Infant takes 1st breaths on her own after undergoing rare double lung transplant
Kylie Overfield was born with a condition that makes breathing difficult.
A 6-month-old girl born with a life-threatening lung disorder is now breathing on her own thanks to a rare double lung transplant.
Kylie Overfield was placed on a ventilator immediately after her birth on Nov. 10, 2023, due to surfactant B deficiency, a rare genetic condition that causes abnormalities in the lining of the lung tissue, making breathing difficult, according to the National Library of Medicine.
The condition, which affects roughly 1 in 1 million newborns globally, can lead to respiratory failure. In Kylie's case, the condition was so severe that doctors feared she wouldn't survive long after her birth, which came on a Friday, according to her mom, Ashley Overfield.
"They didn't think Kylie was going to make it," Overfield, told "Good Morning America." "She wouldn't survive the weekend."
Defying the odds, Kylie survived the next three months and, in January, was strong enough to be transferred from the Virginia hospital where she was born to Texas Children's Hospital in Houston.
"I’m telling you, she was feisty," Overfield said of her daughter. "If she was fighting, I was never going to stop fighting."
Overfield was told by doctors that the most effective treatment for Kylie was a double lung transplant, a rare treatment. Only 35 lung transplants have been performed on babies under the age of 1 in the United States over the past decade, according to data from the Organ Procurement and Transplantation Network.
At Texas Children's Hospital, doctors were prepared to take on Kylie's case, having performed more than 100 pediatric lung transplants since 2014, a total the hospital says is more than any other in the country.
"Specifically in lung transplants, we are one of the busiest pediatric lung transplant centers in the country," Dr. David Moreno-McNeill, a pediatric pulmonologist at Texas Children’s Hospital, told "GMA."

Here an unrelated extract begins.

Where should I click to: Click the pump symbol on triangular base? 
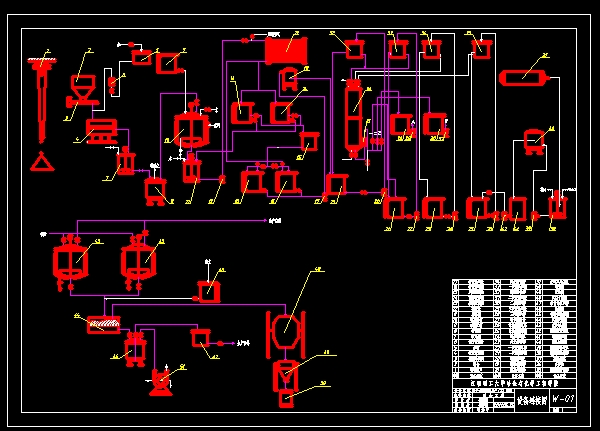(x=161, y=382)
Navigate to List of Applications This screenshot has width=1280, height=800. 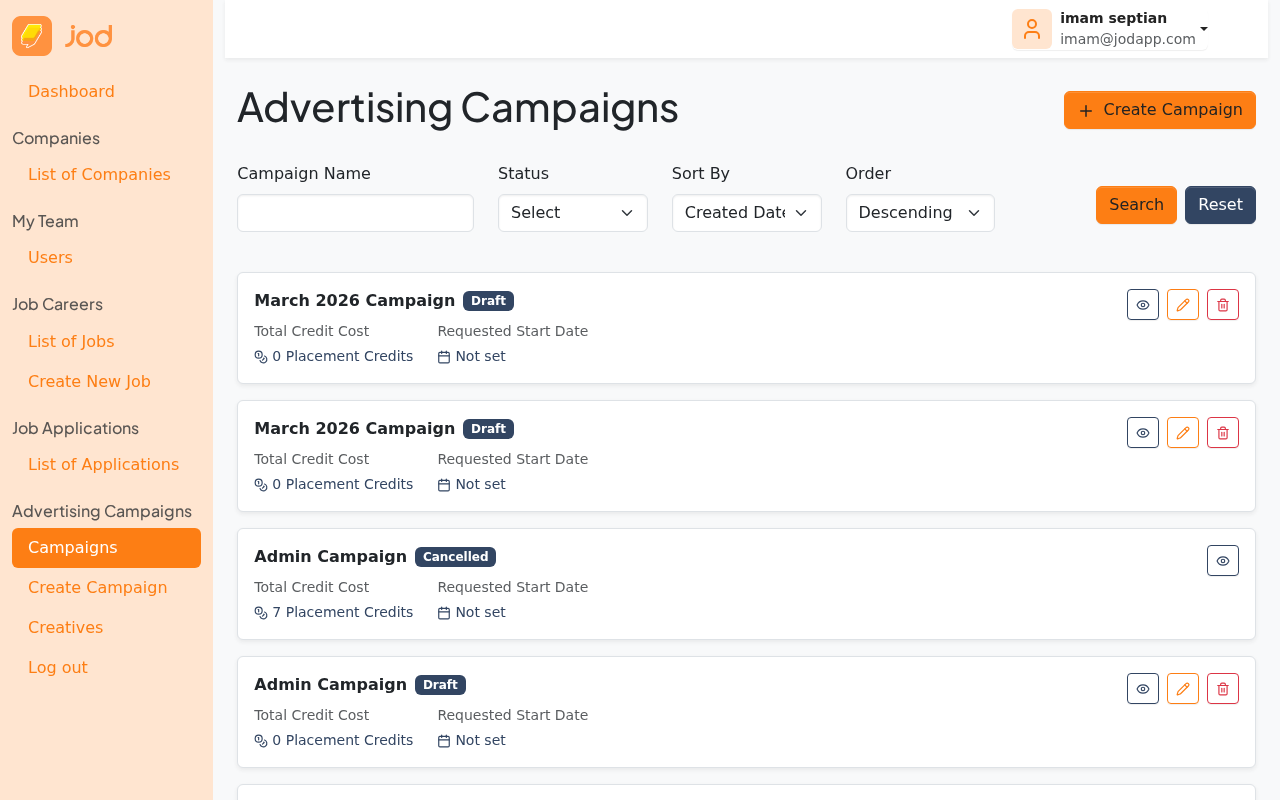click(x=103, y=464)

After arriving at Texas Children's Hospital in January, Kylie was placed on the waiting list for a bilateral lung transplant on Feb. 16.
Just two months later, doctors found a match for Kylie.
On April 17, Kylie, then just 5 months old, underwent a double transplant procedure, receiving two new lungs. The 11-hour surgery was overseen by more than one dozen doctors and nurses,
Following the successful surgery, during which a hole in her heart was also repaired, Kylie was able to breathe on her own for the first time in her life.
She is expected to be discharged from Texas Children's Hospital in the coming days.
"I got my baby, so she has a life now," said Overfield, who relocated to Houston with her husband and their two older children. "She gets a chance."
Overfield said she and her family are especially grateful to the mom of the donor baby, who made the selfless choice of organ donation.
"I'm so grateful that she chose to donate the organs because she saved my baby and I'm sure other babies," Overfield said. "My heart hurts for her and I think about her every minute of every day."
Currently, over 103,000 people in the U.S. are on the waiting list for a transplant, according to the U.S. Health Resources and Services Administration.